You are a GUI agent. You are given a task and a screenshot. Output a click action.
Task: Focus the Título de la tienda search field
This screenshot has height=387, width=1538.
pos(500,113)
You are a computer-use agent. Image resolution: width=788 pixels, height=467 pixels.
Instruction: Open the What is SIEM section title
--
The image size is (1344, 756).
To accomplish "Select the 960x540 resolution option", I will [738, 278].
--
Assignment: Everything starting at the line containing "Task: Focus the" and ending at the line containing "Instruction: Open the" in the records above should be repeated exactly, and only that.

Answer:
Task: Focus the Título de la tienda search field
This screenshot has height=387, width=1538.
pos(500,113)
You are a computer-use agent. Image resolution: width=788 pixels, height=467 pixels.
Instruction: Open the What is SIEM section title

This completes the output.